And for the love of god, think bigger.
The article and this conclusion suggest that the goal is more attention for more college women's basketball participants. I wonder if it quite gets at the question, "What makes people want to pay attention?" If it's marketing or buzz, then turn it into a reality show or, even worse, something like WWF. If it's about promoting a sort of hero-worship oriented "hey girls, you can play basketball, too," then make it all about personalities (and it's gone a ways in this direction)

I'm 70, my dad was a high school basketball coach, and I like WBB for two reasons. I got watching UConn when DT was a freshman, and realized that the game was elegant, dependent on skill, and, I'll say, cerebral. I felt like I could almost see the Xs and Os on the court (Princeton). Back then the men's game, post Wooden (and others like Larry Brown) became less elegant (ok, Valvano kept it interesting) was all slash and dish and crash the boards. Shot clocks and eliminating the 4-corner offense, were losses that took away from the "on any given night" and clever coaching.
The other reason I watch is that, at least at UConn, Geno stressed(es) team and de-emphasized(es) "individual" (Gabby's shoulder patches) in the sense that it wasn't about egos taking over a game. Players close to a double-double would get substituted for at the end of games when a couple more minutes might get them a milestone. Poor practicers don't play as much, even if they are stars. It's about playing "the right way."
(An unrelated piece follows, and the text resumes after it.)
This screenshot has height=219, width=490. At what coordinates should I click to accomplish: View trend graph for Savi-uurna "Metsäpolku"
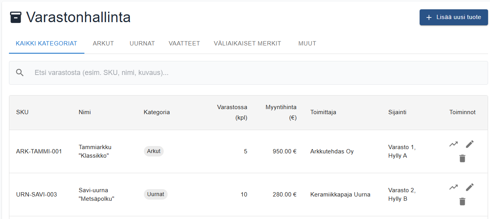coord(453,187)
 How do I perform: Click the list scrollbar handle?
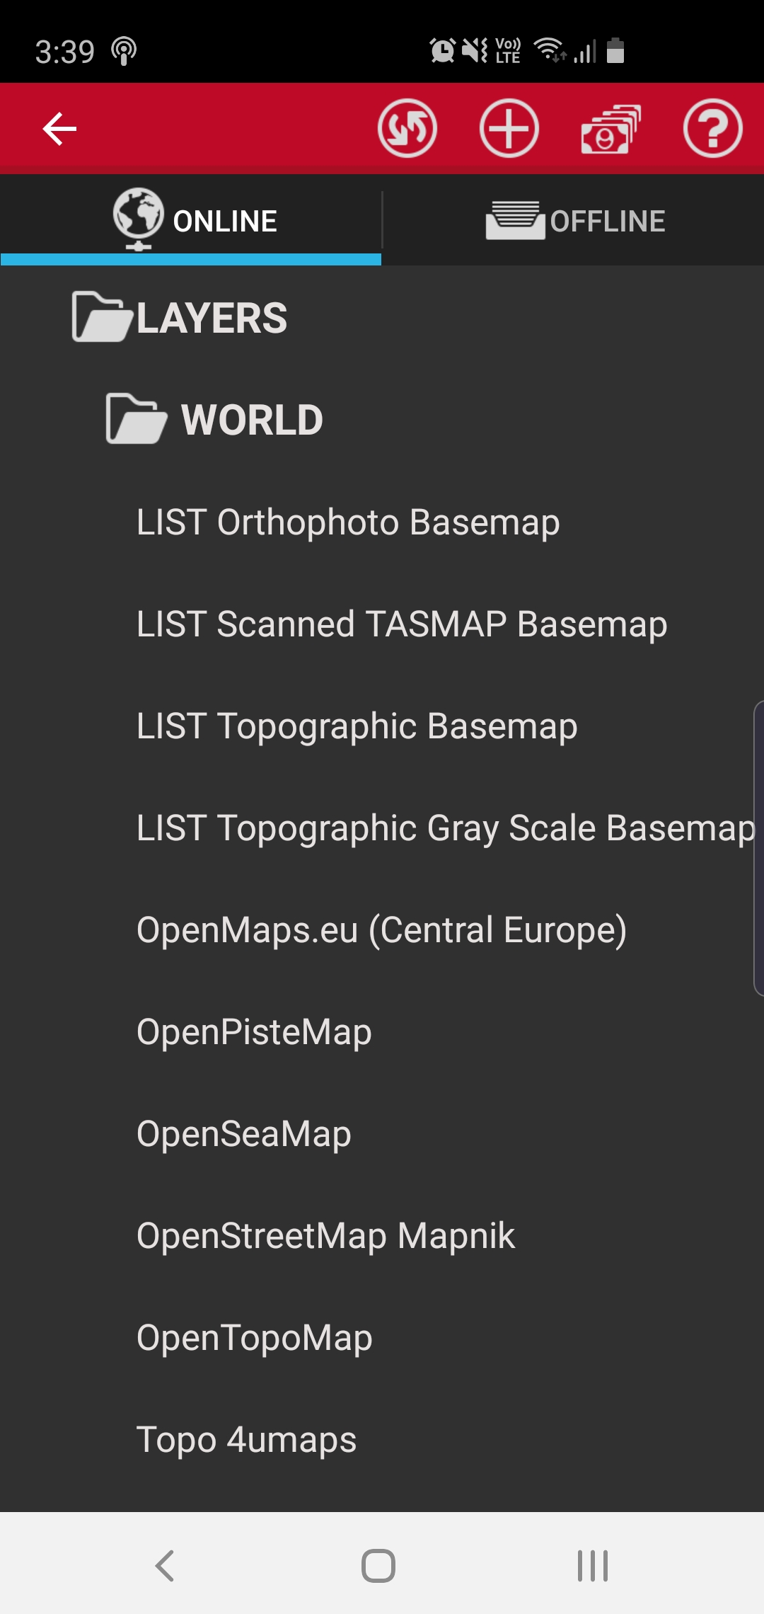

So are these things appealing anymore? If not, then it will be all about the drama of socio-cultural advancement. If it is, then use WBB to teach kids how to play basketball "the right way" (Cuomo's Court Vision? - more instructive clips on YouTube?) and how to learn from BB lessons that bear fruit in later life (Maria Conlon? Maya Moore?)

The tricky bit: people are gonna watch what they want to watch... and money has a lot to say about how WBB will get promoted to influence that attention.